▶ **Directions for this task**: Set down exactly the lines below between the line holding "Click the Bridge Fee value 0.0 ETH" and the line holding "Image resolution: width=591", inclusive; no other line belongs in the answer.

BEGIN Material provided

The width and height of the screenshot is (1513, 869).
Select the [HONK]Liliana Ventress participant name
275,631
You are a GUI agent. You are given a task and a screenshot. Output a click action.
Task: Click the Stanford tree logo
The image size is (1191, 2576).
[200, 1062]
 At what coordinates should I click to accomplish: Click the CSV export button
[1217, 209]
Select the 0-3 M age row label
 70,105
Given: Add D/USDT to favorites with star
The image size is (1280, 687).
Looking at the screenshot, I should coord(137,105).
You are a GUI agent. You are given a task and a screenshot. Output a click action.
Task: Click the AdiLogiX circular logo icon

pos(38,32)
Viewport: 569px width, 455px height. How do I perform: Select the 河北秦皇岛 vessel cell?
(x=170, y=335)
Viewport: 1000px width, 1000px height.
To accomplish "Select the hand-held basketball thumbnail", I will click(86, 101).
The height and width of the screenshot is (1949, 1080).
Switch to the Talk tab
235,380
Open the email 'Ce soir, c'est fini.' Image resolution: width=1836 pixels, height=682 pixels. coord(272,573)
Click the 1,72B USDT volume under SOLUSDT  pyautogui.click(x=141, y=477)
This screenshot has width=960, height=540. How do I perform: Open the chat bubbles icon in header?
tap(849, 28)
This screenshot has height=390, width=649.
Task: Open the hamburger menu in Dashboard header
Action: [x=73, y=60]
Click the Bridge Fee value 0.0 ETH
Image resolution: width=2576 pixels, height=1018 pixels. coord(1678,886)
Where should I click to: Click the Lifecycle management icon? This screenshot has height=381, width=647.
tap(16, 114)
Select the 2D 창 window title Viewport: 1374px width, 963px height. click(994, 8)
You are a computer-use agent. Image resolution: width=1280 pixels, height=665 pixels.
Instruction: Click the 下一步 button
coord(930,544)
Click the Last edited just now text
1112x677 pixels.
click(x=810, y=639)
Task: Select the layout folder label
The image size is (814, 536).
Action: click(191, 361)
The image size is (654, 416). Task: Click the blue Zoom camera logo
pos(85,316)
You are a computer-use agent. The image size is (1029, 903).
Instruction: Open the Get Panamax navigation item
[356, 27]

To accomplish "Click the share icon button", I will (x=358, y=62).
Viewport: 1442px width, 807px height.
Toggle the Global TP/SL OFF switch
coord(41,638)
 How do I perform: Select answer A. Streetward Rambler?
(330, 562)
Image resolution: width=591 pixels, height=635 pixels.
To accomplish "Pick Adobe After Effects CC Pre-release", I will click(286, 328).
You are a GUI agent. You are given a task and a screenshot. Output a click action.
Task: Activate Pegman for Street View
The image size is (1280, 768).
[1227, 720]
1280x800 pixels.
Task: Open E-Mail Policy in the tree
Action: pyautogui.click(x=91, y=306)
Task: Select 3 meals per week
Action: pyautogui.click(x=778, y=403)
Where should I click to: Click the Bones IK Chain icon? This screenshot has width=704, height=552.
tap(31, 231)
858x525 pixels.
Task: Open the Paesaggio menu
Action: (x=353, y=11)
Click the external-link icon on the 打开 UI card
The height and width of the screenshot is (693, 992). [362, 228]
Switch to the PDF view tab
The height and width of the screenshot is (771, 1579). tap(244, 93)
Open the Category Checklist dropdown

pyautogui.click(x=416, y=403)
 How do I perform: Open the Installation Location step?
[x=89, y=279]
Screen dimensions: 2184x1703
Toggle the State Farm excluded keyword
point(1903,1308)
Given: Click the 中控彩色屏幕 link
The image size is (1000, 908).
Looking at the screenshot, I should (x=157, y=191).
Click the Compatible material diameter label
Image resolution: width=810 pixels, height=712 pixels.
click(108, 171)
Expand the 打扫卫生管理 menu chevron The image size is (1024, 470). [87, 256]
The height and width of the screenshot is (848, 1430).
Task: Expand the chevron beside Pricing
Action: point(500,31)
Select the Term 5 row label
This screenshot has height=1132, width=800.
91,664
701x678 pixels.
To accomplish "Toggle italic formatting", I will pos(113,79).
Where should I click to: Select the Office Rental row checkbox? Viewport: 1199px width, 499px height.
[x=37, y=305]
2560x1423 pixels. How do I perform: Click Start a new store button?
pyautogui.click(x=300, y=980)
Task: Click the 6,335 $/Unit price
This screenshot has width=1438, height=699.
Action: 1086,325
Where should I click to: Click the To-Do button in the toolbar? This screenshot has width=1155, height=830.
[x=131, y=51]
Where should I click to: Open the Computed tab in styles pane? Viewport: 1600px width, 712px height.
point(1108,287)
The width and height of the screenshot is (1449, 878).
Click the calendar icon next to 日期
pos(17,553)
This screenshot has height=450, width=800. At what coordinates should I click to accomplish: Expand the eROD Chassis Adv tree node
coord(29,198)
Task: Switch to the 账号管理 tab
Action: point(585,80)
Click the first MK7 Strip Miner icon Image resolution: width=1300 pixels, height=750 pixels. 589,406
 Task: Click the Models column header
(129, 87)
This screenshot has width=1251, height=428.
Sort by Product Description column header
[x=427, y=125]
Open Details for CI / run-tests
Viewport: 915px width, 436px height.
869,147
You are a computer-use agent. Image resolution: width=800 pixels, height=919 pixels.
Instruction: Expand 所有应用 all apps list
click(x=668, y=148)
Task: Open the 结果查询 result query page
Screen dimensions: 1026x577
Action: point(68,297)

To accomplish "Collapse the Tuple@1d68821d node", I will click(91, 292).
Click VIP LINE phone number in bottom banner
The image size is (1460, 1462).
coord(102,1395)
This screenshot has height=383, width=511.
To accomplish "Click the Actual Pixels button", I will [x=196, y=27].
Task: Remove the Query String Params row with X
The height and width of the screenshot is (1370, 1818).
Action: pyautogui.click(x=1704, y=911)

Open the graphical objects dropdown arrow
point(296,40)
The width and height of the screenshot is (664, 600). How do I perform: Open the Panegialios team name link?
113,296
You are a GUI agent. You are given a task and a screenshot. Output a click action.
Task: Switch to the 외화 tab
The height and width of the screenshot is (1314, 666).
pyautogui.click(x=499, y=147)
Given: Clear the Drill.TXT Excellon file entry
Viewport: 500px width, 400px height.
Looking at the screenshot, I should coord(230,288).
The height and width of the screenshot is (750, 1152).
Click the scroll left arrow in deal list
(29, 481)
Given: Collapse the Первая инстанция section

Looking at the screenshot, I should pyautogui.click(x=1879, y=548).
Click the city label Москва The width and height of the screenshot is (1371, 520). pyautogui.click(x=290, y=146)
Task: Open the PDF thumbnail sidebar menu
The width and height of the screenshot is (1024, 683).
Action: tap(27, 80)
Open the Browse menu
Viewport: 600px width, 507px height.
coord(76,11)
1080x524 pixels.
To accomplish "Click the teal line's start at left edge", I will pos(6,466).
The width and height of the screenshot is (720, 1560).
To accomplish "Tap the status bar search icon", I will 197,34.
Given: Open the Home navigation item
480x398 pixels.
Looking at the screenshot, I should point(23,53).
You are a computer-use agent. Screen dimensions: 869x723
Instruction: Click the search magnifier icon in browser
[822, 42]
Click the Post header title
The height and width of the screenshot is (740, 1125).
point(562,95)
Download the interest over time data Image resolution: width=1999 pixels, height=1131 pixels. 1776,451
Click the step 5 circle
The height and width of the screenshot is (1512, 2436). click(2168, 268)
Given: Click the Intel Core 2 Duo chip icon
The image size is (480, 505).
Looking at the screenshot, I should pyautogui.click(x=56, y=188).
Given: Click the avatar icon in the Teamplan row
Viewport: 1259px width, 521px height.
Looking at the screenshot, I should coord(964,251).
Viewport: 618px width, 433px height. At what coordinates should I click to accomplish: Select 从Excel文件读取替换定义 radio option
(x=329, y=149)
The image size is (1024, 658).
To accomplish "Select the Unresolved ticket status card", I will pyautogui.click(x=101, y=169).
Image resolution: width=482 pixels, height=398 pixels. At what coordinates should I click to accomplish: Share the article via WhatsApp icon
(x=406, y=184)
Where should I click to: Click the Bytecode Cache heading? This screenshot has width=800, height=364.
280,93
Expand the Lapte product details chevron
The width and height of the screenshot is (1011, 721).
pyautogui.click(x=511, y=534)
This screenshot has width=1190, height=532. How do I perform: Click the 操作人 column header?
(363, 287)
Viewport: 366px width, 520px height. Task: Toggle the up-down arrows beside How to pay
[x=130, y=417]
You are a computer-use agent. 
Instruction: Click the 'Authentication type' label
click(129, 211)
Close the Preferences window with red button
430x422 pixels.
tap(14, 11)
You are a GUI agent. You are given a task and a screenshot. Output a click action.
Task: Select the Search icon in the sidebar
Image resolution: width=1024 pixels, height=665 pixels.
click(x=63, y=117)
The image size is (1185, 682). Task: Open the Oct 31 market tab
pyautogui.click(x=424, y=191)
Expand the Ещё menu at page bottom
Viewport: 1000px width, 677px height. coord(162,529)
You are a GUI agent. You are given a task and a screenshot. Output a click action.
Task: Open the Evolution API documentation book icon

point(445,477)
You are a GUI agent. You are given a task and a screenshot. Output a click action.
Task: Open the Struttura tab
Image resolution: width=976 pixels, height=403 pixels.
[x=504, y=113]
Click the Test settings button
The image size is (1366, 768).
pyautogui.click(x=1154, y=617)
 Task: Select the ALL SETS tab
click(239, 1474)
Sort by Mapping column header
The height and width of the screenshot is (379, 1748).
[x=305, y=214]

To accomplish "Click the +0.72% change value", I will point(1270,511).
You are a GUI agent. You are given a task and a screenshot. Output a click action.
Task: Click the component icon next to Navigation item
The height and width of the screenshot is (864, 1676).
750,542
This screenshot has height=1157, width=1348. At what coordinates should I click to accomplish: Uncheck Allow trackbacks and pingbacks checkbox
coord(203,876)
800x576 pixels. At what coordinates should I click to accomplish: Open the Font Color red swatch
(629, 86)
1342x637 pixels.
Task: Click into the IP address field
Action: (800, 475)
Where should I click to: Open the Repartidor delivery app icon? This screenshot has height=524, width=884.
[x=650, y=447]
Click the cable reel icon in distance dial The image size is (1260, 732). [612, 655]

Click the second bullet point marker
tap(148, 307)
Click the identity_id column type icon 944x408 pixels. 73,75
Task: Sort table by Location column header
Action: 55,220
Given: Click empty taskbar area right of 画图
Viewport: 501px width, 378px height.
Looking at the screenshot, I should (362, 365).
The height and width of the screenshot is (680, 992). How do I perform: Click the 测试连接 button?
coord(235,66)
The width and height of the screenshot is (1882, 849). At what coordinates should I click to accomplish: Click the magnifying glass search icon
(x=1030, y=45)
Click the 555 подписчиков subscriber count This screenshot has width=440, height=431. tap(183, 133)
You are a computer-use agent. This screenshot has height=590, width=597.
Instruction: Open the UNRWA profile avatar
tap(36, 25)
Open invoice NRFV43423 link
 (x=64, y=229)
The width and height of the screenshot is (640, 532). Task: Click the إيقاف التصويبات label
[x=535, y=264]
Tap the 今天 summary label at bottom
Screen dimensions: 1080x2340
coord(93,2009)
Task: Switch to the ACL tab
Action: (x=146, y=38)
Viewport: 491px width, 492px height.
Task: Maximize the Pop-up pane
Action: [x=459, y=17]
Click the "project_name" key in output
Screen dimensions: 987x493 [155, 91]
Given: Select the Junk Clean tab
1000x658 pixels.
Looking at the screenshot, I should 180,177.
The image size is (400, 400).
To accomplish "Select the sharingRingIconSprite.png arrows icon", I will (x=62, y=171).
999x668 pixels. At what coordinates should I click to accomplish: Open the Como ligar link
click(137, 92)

END Material provided

▶ **Exercise output**:
Click the Bridge Fee value 0.0 ETH
Image resolution: width=2576 pixels, height=1018 pixels. coord(1678,886)
Where should I click to: Click the Lifecycle management icon? This screenshot has height=381, width=647.
tap(16, 114)
Select the 2D 창 window title Viewport: 1374px width, 963px height. click(994, 8)
You are a computer-use agent. Image resolution: width=1280 pixels, height=665 pixels.
Instruction: Click the 下一步 button
coord(930,544)
Click the Last edited just now text
1112x677 pixels.
click(x=810, y=639)
Task: Select the layout folder label
The image size is (814, 536).
Action: click(191, 361)
The image size is (654, 416). Task: Click the blue Zoom camera logo
pos(85,316)
You are a computer-use agent. The image size is (1029, 903).
Instruction: Open the Get Panamax navigation item
[356, 27]

To accomplish "Click the share icon button", I will (x=358, y=62).
Viewport: 1442px width, 807px height.
Toggle the Global TP/SL OFF switch
coord(41,638)
 How do I perform: Select answer A. Streetward Rambler?
(330, 562)
Image resolution: width=591 pixels, height=635 pixels.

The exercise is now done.